▸ Problem to solve
Beginning at the line with "Given: Run a test with Test cover page", please repeat each line exactly through the end of the records below, including that first line and the last, but no pictures.

┄┄┄┄┄┄┄┄┄┄

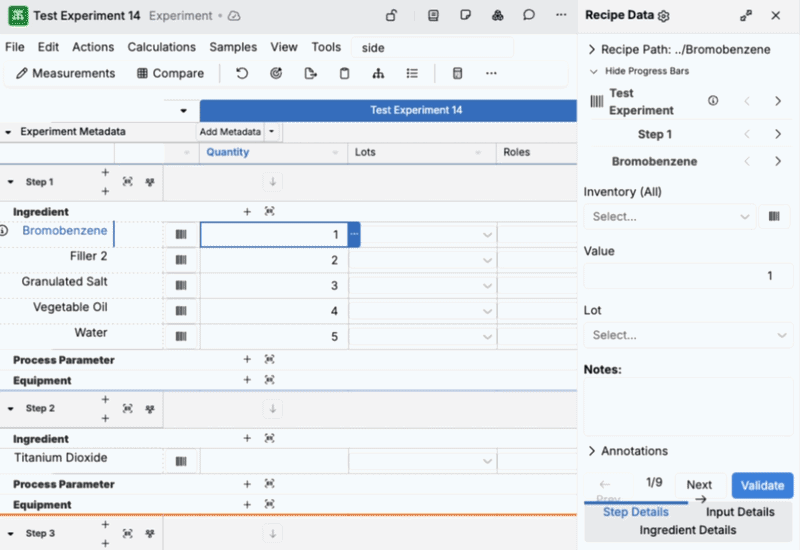Collapse Step 1 section
This screenshot has height=550, width=800.
(x=11, y=182)
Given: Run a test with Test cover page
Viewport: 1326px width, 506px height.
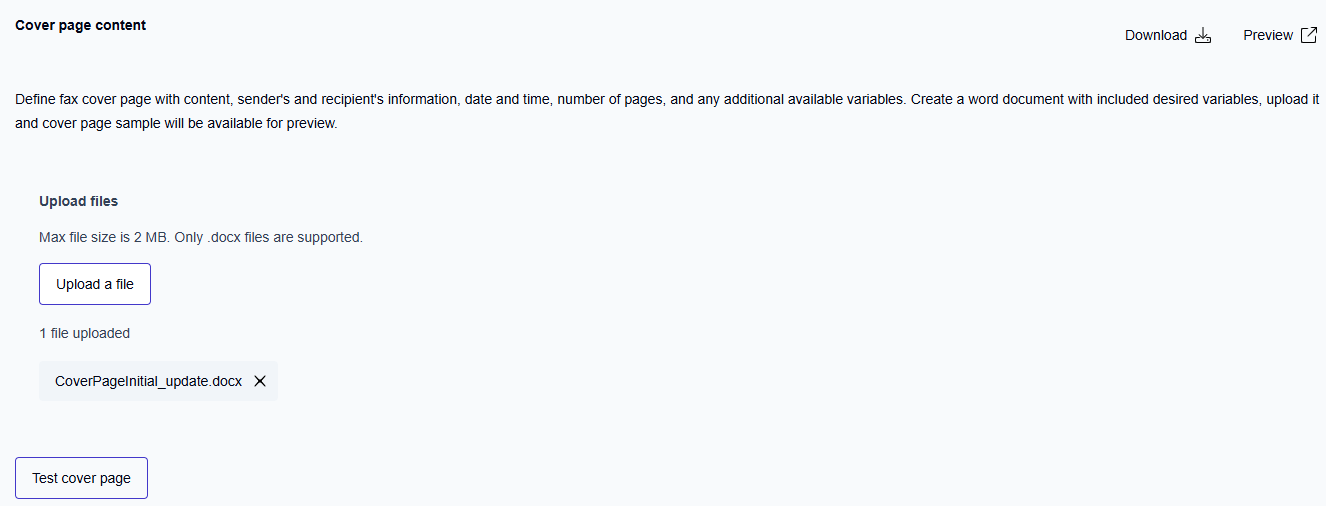Looking at the screenshot, I should pos(81,478).
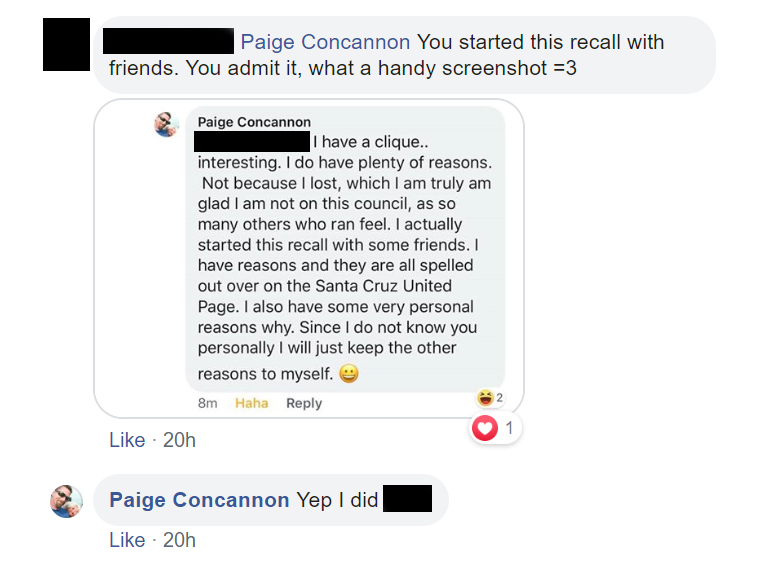Viewport: 758px width, 562px height.
Task: Click the "8m" timestamp in the embedded screenshot
Action: click(x=208, y=403)
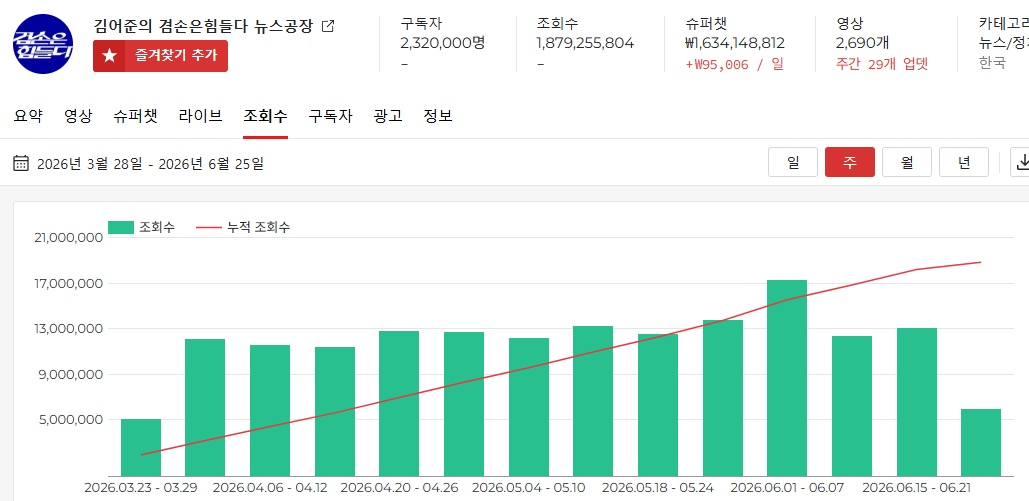Click the 즐겨찾기 추가 button
This screenshot has width=1029, height=501.
[160, 56]
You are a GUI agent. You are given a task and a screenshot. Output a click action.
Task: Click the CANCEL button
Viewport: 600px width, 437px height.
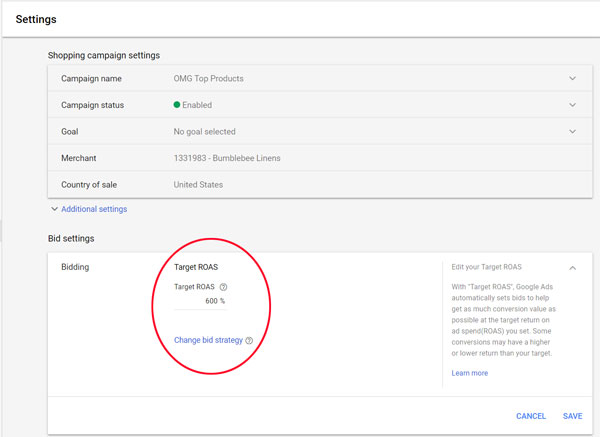click(531, 416)
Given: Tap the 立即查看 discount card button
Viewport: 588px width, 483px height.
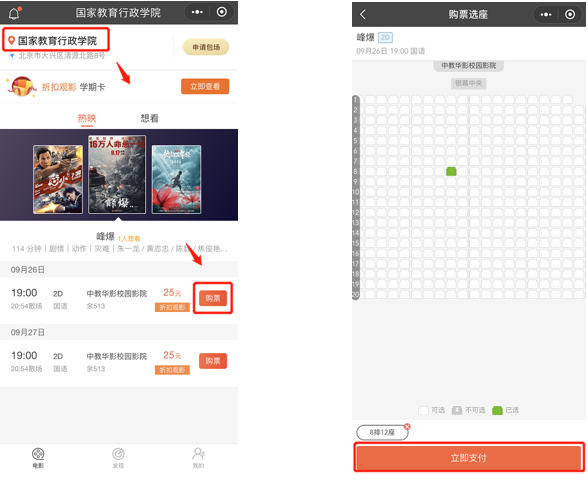Looking at the screenshot, I should (205, 87).
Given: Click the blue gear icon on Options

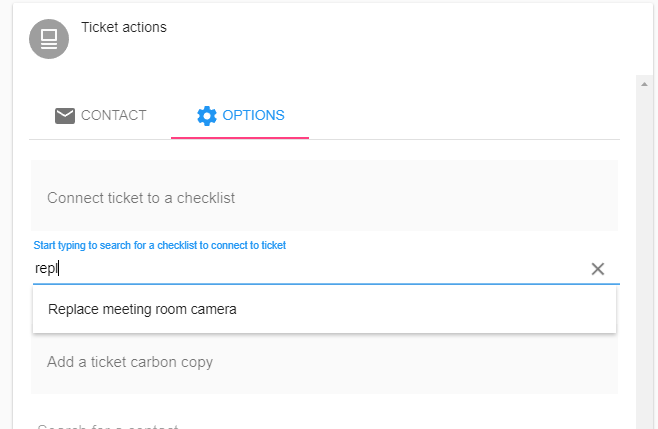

┄┄┄┄┄┄┄┄┄┄

▸ Answer to this problem
Given: Run a test with Test cover page
Viewport: 1326px width, 506px height.
Looking at the screenshot, I should pos(81,478).
Viewport: 758px width, 562px height.
Task: Click the "8m" timestamp in the embedded screenshot
Action: click(x=208, y=403)
Click the 즐겨찾기 추가 button
This screenshot has width=1029, height=501.
[160, 56]
You are a GUI agent. You are given a task and a screenshot. Output a click action.
Task: Click the CANCEL button
Viewport: 600px width, 437px height.
click(531, 416)
Given: Tap the 立即查看 discount card button
Viewport: 588px width, 483px height.
Looking at the screenshot, I should (205, 87).
Given: Click the blue gear icon on Options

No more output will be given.